Stored data entries

+-------+

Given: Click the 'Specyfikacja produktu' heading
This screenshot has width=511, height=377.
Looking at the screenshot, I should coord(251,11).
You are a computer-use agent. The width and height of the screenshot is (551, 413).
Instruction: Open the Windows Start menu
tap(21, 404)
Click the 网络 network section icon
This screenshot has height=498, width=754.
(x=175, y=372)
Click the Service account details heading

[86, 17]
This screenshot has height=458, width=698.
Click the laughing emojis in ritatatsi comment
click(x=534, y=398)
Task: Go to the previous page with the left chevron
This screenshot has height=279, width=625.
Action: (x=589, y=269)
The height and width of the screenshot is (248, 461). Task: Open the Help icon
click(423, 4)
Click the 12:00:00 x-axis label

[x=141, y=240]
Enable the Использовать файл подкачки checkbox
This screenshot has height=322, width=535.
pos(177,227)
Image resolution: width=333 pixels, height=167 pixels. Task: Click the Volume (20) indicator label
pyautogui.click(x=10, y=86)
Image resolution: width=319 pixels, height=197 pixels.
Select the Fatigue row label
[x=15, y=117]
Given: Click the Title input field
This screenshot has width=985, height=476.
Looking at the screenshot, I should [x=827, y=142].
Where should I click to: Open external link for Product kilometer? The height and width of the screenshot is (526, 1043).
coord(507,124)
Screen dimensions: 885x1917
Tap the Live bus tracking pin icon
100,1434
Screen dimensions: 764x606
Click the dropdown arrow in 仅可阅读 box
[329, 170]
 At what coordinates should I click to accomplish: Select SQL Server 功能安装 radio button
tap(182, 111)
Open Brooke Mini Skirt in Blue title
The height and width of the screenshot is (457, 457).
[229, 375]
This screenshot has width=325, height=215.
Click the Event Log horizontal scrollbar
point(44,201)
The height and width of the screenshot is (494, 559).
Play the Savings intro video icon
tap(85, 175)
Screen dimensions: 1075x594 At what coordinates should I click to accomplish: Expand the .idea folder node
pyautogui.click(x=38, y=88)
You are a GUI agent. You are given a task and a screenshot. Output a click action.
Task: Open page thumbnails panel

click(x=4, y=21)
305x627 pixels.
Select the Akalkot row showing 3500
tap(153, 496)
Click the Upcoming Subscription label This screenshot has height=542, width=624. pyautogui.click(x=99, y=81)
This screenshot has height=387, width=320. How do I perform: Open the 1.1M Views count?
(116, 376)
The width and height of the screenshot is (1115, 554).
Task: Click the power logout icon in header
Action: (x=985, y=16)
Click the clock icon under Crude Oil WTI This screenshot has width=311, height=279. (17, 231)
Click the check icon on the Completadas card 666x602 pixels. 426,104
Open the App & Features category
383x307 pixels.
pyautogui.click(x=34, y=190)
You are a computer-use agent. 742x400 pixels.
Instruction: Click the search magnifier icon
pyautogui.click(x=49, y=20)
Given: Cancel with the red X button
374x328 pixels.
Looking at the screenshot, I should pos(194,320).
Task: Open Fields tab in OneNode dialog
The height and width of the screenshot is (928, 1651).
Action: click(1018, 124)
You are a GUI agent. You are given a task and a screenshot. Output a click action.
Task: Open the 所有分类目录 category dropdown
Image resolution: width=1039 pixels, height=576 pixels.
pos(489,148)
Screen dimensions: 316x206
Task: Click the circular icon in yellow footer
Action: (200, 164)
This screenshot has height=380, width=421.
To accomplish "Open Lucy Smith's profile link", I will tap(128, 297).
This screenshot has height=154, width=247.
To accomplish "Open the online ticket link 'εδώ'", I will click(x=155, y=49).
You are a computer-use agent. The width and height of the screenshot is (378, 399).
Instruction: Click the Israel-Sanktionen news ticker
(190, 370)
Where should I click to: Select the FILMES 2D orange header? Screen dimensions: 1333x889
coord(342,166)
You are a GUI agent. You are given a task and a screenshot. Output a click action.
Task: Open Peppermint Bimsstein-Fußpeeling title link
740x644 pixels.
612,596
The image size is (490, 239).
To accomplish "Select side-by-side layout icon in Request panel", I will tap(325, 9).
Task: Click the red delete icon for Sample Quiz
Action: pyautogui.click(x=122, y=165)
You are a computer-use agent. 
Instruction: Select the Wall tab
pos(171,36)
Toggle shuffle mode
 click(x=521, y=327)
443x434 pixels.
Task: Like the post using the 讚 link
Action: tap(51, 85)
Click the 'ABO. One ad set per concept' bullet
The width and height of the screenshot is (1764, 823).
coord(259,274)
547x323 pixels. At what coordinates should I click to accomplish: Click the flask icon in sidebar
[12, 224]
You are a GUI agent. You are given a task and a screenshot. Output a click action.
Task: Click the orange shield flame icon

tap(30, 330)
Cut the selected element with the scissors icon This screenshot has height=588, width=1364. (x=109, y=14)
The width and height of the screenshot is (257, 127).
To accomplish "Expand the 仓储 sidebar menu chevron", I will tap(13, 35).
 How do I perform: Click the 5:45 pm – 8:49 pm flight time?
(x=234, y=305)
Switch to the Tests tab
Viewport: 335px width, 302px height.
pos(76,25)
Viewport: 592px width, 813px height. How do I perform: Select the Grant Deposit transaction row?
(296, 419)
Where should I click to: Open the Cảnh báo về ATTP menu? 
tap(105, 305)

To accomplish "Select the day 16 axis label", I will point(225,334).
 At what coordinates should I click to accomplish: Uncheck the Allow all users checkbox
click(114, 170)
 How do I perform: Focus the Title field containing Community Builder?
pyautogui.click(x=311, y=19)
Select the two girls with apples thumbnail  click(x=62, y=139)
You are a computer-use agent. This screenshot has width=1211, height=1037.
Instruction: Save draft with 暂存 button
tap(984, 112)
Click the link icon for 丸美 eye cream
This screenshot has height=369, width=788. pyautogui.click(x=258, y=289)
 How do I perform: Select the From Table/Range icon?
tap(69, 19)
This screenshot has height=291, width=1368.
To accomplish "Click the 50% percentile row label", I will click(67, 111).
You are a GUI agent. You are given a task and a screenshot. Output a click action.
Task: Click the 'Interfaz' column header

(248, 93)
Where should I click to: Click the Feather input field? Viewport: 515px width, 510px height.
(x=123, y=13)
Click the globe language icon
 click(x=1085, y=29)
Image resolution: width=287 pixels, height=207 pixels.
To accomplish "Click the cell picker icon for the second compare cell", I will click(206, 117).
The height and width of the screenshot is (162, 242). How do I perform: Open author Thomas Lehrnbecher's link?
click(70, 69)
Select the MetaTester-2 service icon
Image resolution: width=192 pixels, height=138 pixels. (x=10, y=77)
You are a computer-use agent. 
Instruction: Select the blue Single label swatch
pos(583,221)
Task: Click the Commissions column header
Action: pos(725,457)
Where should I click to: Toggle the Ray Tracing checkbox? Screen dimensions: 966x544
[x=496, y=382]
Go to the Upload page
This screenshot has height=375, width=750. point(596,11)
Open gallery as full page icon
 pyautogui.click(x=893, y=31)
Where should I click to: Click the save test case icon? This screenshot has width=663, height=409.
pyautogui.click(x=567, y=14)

+-------+

-- PROBLEM --
I need every line of the data that has the word "chevron"; please list them.

-- RESPONSE BELOW --
Task: Go to the previous page with the left chevron
To accomplish "Expand the 仓储 sidebar menu chevron", I will tap(13, 35).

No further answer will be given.